(Dataset records)
◆ ◆ ◆ ◆
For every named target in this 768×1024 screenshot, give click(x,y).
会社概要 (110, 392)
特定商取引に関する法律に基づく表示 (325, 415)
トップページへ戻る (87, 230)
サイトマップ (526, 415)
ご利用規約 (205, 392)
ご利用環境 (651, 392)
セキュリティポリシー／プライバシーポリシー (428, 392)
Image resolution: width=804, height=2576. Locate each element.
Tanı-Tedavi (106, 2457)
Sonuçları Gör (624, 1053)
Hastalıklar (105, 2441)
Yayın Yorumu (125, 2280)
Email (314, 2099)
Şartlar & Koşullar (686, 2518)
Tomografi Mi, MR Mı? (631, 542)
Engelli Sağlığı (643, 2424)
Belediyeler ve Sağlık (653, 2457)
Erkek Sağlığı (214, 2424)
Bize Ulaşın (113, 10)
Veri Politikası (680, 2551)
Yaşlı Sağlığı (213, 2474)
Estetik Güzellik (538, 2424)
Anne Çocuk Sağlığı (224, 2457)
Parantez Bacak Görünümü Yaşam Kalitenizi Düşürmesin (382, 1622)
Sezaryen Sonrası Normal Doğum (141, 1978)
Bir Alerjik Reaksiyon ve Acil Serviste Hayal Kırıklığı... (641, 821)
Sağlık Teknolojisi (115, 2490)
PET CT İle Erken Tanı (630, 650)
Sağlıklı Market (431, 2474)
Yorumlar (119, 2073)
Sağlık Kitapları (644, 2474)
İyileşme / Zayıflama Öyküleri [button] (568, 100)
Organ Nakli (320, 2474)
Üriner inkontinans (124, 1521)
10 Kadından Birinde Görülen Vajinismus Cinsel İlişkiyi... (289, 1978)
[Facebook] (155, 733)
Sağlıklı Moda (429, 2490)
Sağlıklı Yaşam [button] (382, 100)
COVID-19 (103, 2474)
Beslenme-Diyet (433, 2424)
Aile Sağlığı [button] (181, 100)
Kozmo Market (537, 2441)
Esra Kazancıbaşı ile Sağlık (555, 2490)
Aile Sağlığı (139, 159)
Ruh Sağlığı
◆ ◆ ◆ ◆
**Activity**
Word for word, restate the lines above from the line containing "Sağlık Kitapları (644, 2474)" through the line containing "Beslenme-Diyet (433, 2424)", with both included and nothing else.

**Result**
Sağlık Kitapları (644, 2474)
İyileşme / Zayıflama Öyküleri [button] (568, 100)
Organ Nakli (320, 2474)
Üriner inkontinans (124, 1521)
10 Kadından Birinde Görülen Vajinismus Cinsel İlişkiyi... (289, 1978)
[Facebook] (155, 733)
Sağlıklı Moda (429, 2490)
Sağlıklı Yaşam [button] (382, 100)
COVID-19 (103, 2474)
Beslenme-Diyet (433, 2424)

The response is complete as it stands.